About this task: In the passage on the B.C. election campaign below, retype everything from "So I've fallen" down to "by pollsters show.".

As a reporter covering many election campaigns, I used to interview taxi drivers and barbers to get a sense of who was ahead. Well, I don't get out much any more, so haven't had many opportunities to chat up taxi drivers during the B.C. campaign.

As a reporter covering many election campaigns, I used to interview taxi drivers and barbers to get a sense of who was ahead.

Well, I don't get out much any more, so haven't had many opportunities to chat up taxi drivers during the B.C. campaign. And my barber told me to mind my own business when I was in his chair last.

So I've fallen back on counting lawn signs in my neighbourhood. They indicate that College Pro Painters have a pretty good chance.

I can imagine some people have stopped reading in disgust by now. They probably feel that trivia has no place in the serious business of electing governments for purportedly fixed terms.

But politics in many ways is a trivial pursuit, as some of what's been reported and as some of the questions asked by pollsters show.

Our Dear Leader seems to get into trouble when he shows his lighter side. When he tossed a loonie to that paramedic on strike in Vernon last week and told him "don't spend it all in one place," he thought he was being funny.

Dear Leader should have remembered, though, that union officials don't think anything's funny. They're not allowed to. Socialists, Davie Barrett aside, don't laugh much.

Stored records:

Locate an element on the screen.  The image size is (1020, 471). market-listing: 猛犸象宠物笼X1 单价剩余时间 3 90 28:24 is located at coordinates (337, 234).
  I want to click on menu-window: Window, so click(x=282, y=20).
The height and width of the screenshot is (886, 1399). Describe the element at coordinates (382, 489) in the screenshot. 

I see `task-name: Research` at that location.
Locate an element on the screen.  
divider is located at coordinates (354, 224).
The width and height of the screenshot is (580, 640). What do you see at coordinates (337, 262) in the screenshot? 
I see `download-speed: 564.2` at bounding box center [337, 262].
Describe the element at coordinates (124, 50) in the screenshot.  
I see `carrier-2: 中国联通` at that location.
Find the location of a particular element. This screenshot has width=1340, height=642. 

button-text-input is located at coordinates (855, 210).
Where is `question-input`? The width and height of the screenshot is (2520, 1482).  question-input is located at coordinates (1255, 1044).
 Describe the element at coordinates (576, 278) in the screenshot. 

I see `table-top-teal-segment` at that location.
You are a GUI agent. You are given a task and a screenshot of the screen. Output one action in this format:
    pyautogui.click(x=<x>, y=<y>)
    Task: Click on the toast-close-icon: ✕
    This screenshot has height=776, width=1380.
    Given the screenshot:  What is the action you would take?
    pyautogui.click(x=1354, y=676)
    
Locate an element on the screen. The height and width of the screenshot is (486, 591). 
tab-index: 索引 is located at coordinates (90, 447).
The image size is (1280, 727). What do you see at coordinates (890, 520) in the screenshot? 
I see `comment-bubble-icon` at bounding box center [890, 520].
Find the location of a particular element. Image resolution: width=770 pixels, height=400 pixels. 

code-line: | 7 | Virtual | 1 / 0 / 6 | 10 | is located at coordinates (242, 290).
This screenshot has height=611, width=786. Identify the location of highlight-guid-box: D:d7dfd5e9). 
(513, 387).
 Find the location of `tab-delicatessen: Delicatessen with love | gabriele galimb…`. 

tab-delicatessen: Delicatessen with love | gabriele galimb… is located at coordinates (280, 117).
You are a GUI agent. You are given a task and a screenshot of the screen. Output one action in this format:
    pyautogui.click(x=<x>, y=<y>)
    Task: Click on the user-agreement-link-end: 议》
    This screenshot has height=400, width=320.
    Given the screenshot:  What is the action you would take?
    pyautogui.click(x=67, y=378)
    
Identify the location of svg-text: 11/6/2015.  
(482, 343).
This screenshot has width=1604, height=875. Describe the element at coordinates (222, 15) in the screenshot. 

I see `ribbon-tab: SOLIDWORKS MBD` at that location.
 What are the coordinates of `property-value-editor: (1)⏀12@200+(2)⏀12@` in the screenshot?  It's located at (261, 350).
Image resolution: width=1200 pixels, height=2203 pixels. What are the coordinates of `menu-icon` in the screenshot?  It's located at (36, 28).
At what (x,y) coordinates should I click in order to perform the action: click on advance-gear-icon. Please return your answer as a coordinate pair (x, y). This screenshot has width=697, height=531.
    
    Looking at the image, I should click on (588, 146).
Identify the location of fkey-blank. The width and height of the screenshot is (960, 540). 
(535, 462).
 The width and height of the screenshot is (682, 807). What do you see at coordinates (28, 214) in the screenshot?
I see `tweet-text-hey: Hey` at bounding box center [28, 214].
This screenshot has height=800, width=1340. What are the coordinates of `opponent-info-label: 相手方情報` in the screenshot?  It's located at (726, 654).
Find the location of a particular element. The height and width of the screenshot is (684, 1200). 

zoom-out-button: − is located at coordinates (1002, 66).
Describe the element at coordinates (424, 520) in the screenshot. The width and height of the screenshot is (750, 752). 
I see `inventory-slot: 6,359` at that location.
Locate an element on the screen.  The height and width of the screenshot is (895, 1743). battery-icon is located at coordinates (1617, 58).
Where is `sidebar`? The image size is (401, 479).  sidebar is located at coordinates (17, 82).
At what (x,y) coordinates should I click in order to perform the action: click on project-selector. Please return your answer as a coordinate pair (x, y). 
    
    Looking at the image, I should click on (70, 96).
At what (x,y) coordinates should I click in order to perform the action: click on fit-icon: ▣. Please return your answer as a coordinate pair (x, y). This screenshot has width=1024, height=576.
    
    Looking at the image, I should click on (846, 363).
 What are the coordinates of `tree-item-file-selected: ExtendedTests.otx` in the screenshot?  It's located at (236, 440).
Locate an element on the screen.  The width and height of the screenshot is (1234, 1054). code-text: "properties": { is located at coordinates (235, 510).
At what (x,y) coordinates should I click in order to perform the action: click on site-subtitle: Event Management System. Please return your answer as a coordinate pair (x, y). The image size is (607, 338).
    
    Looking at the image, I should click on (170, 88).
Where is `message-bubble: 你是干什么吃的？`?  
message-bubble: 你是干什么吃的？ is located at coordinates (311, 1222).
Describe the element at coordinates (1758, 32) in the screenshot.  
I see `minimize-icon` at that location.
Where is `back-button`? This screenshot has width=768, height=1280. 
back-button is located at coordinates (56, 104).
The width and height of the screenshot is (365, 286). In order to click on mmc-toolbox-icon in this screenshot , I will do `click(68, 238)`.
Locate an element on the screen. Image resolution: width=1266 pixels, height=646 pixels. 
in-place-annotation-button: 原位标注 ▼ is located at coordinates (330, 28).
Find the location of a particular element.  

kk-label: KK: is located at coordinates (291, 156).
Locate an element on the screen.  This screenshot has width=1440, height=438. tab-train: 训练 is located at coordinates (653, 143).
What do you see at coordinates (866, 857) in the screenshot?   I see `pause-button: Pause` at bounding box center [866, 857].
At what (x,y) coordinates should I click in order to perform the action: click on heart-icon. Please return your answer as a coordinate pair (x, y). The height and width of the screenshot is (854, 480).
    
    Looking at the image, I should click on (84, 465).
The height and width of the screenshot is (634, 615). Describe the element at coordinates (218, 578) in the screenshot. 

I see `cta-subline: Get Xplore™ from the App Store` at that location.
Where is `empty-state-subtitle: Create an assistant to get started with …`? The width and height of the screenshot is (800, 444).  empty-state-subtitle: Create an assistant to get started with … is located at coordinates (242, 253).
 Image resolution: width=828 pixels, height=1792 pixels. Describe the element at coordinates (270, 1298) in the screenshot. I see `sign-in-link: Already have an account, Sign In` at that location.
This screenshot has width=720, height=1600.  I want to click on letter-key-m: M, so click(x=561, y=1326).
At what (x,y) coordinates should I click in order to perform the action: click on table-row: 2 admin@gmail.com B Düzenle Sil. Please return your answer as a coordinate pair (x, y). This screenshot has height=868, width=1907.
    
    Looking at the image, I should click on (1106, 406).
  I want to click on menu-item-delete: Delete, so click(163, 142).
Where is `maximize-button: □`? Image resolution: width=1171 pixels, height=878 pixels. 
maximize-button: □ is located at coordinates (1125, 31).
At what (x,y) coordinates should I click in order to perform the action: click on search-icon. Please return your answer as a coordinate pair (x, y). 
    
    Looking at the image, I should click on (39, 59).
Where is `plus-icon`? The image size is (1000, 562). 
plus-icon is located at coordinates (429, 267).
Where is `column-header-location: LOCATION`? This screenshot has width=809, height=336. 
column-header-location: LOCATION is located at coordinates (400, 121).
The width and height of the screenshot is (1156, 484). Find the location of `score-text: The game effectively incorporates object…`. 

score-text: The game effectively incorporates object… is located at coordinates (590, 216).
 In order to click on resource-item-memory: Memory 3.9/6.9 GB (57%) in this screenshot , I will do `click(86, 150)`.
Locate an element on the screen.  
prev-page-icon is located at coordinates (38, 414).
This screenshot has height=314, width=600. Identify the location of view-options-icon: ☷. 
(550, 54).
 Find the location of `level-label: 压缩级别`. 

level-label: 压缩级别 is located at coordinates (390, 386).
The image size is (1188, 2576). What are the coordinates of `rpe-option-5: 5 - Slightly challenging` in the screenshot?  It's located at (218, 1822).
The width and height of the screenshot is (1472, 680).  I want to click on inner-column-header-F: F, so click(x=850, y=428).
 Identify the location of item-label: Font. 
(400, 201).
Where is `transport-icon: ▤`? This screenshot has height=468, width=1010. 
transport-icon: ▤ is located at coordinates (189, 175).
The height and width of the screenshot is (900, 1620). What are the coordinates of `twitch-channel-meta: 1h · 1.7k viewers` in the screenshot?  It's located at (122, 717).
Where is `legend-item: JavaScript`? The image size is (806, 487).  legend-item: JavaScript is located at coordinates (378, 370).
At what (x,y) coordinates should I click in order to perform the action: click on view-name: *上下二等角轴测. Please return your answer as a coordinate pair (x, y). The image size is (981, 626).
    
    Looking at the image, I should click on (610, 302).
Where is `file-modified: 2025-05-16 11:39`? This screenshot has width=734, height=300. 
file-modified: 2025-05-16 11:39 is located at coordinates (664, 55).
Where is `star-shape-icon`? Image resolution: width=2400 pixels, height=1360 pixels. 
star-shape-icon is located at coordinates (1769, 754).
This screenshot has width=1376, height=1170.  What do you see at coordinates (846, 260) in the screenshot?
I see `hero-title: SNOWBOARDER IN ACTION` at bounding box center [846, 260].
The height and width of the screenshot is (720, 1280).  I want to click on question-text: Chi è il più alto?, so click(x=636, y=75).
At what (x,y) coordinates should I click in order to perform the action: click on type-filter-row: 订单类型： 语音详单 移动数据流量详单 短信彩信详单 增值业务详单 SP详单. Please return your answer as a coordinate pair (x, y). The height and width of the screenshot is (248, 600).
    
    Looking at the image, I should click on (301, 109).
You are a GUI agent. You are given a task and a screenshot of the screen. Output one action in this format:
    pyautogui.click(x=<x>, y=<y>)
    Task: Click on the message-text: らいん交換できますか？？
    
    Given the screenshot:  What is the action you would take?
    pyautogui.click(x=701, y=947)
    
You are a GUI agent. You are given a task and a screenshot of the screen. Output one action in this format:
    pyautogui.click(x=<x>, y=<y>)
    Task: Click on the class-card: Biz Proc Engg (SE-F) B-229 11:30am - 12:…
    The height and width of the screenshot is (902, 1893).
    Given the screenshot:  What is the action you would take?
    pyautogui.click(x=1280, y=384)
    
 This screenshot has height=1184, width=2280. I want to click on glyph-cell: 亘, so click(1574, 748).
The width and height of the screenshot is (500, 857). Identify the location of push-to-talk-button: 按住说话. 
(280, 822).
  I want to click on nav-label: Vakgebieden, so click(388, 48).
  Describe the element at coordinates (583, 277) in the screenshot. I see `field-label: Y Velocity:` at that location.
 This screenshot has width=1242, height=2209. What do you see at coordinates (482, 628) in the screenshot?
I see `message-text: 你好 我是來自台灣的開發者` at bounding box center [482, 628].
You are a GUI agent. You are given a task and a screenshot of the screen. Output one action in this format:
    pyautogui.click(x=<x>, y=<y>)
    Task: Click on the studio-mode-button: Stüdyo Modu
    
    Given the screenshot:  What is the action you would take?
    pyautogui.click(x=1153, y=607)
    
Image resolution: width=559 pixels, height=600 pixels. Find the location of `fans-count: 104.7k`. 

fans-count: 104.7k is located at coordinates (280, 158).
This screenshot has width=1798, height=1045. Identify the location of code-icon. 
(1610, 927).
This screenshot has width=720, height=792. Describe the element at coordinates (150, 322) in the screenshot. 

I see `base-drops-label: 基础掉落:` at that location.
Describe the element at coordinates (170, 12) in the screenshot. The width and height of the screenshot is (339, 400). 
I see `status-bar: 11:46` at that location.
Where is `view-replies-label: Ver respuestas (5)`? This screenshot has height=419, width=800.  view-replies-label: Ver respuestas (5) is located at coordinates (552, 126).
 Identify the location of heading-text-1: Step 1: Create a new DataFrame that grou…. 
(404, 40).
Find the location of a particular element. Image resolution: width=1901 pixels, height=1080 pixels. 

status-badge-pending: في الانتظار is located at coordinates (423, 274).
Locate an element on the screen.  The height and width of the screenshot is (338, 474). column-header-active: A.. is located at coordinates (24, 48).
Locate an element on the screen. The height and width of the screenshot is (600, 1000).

Solution to this problem:
So I've fallen back on counting lawn signs in my neighbourhood. They indicate that College Pro Painters have a pretty good chance.

I can imagine some people have stopped reading in disgust by now. They probably feel that trivia has no place in the serious business of electing governments for purportedly fixed terms.

But politics in many ways is a trivial pursuit, as some of what's been reported and as some of the questions asked by pollsters show.